DATASET EXCERPTS:

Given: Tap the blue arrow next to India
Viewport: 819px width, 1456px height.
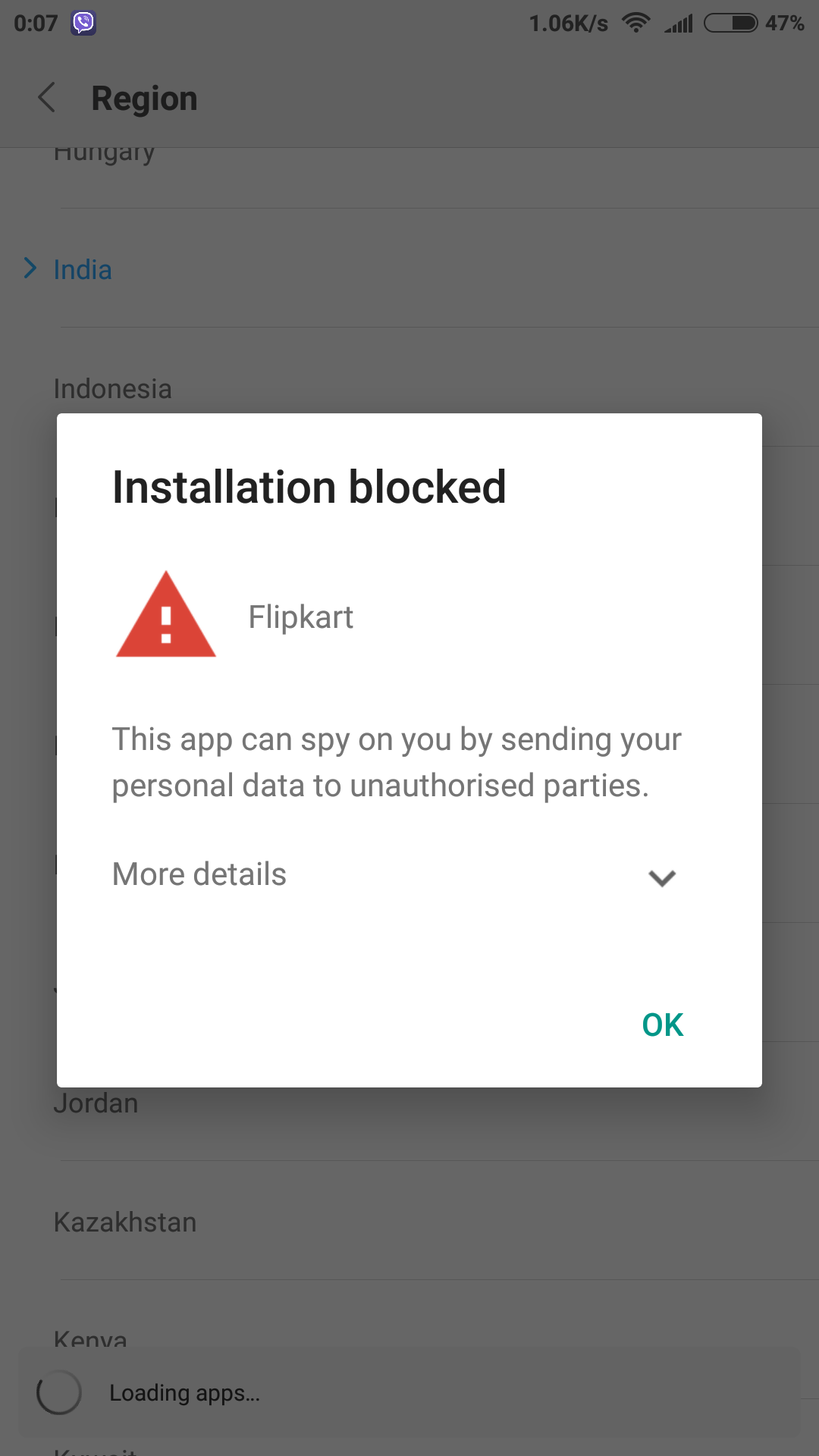Looking at the screenshot, I should click(x=30, y=268).
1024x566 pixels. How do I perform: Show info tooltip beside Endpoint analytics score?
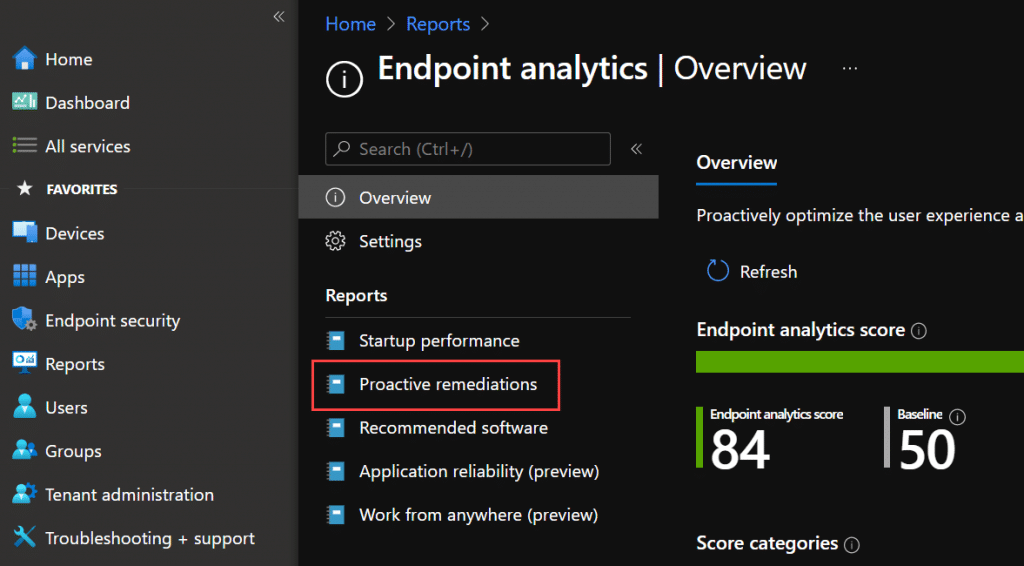(919, 331)
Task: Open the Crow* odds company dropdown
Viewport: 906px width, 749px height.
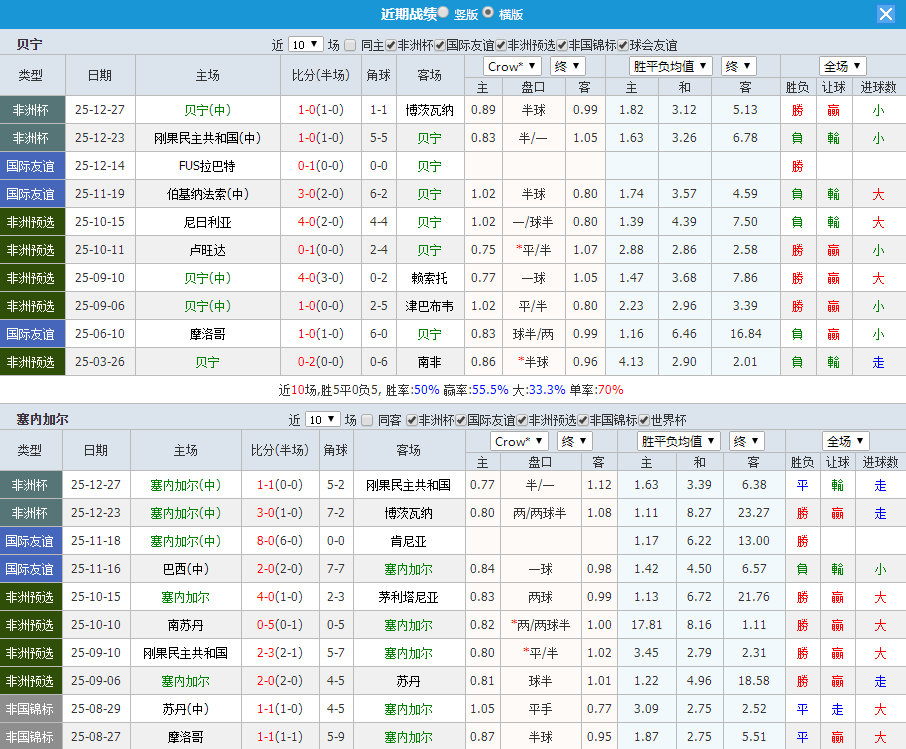Action: (x=511, y=66)
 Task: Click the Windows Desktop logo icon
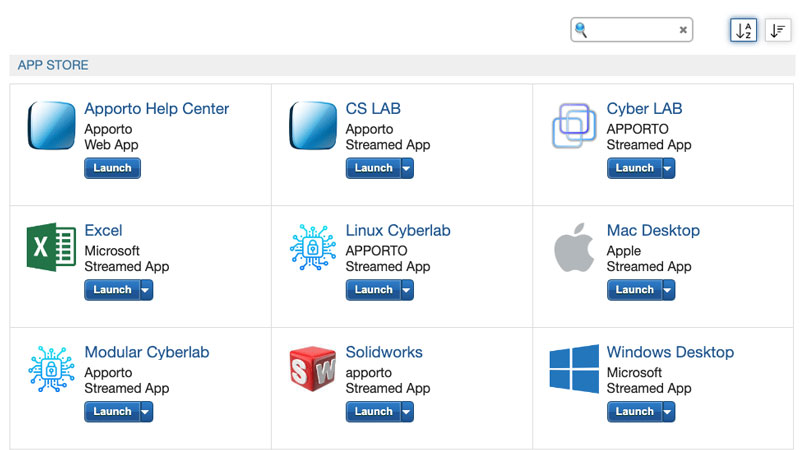pos(574,369)
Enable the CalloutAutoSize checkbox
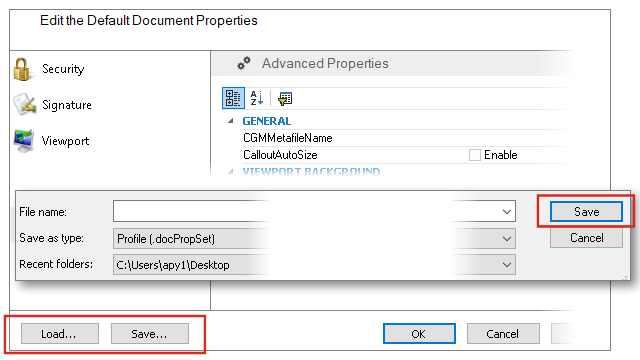Viewport: 640px width, 360px height. pos(474,155)
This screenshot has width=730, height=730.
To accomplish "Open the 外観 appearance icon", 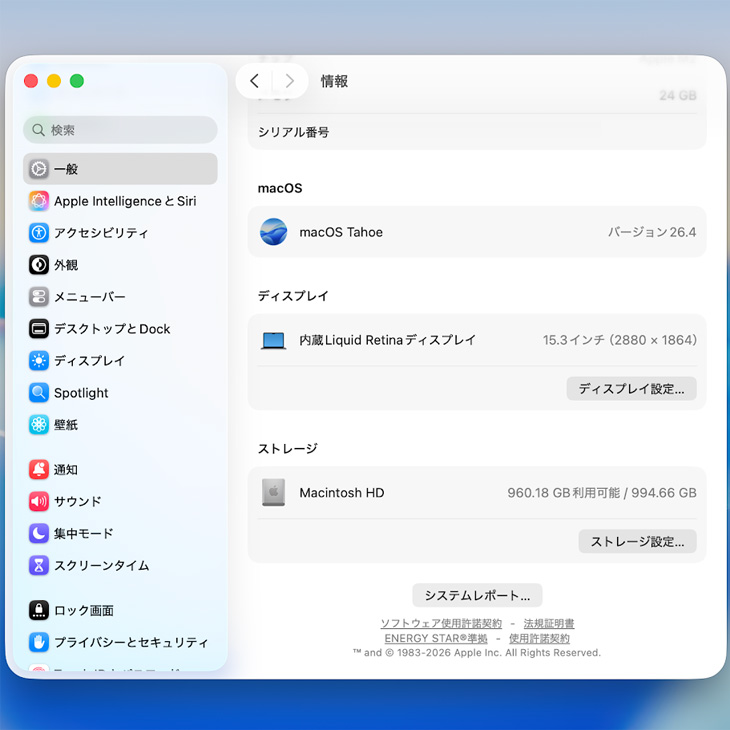I will (39, 265).
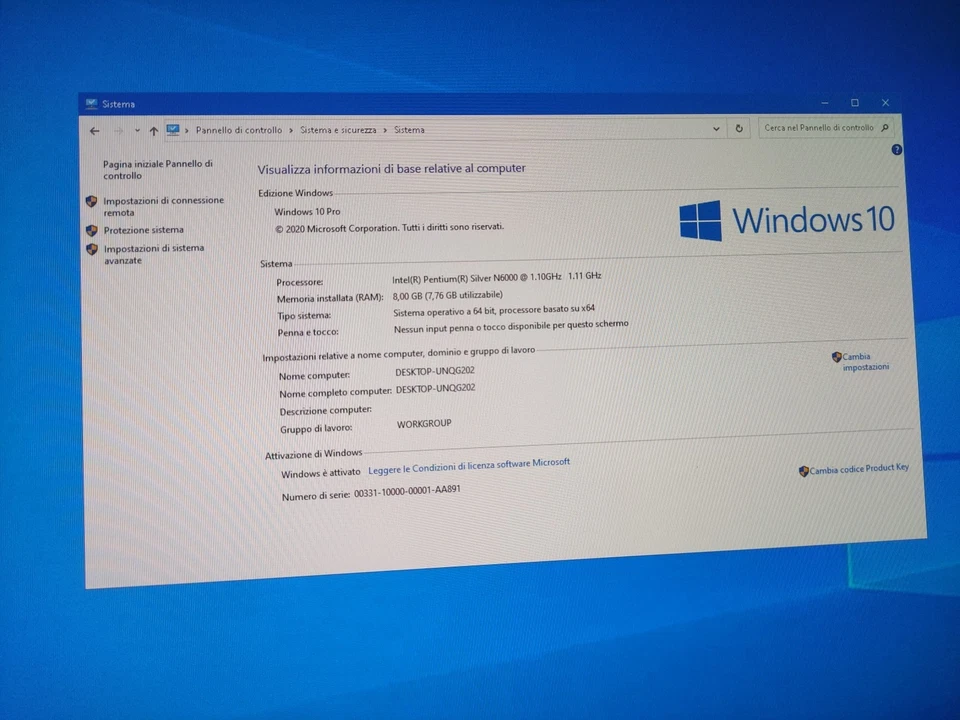The height and width of the screenshot is (720, 960).
Task: Expand the breadcrumb arrow after Pannello di controllo
Action: click(290, 129)
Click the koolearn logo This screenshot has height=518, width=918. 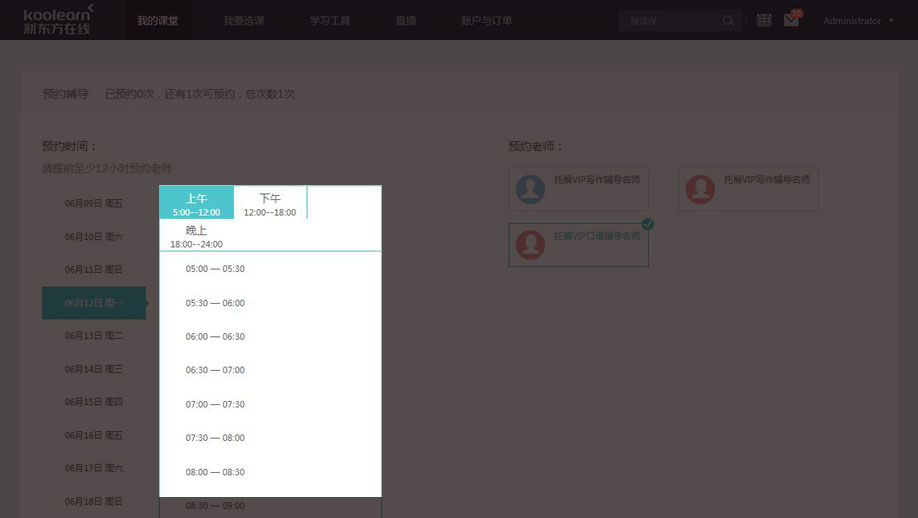coord(59,19)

EXERCISE DETAILS:
Using the records above, repeat exactly the run of lines that starts with the line with "Viewport: 819px width, 1456px height." and goes on through the line with "This screenshot has width=730, height=730."; omit each picture.

YOUR RESPONSE:
Viewport: 819px width, 1456px height.
Looking at the screenshot, I should click(x=30, y=268).
1024x566 pixels. How do I perform: Show info tooltip beside Endpoint analytics score?
(919, 331)
Task: Open the Crow* odds company dropdown
Viewport: 906px width, 749px height.
Action: (x=511, y=66)
 Task: Click the Windows Desktop logo icon
pos(574,369)
Enable the CalloutAutoSize checkbox
Viewport: 640px width, 360px height. pos(474,155)
This screenshot has width=730, height=730.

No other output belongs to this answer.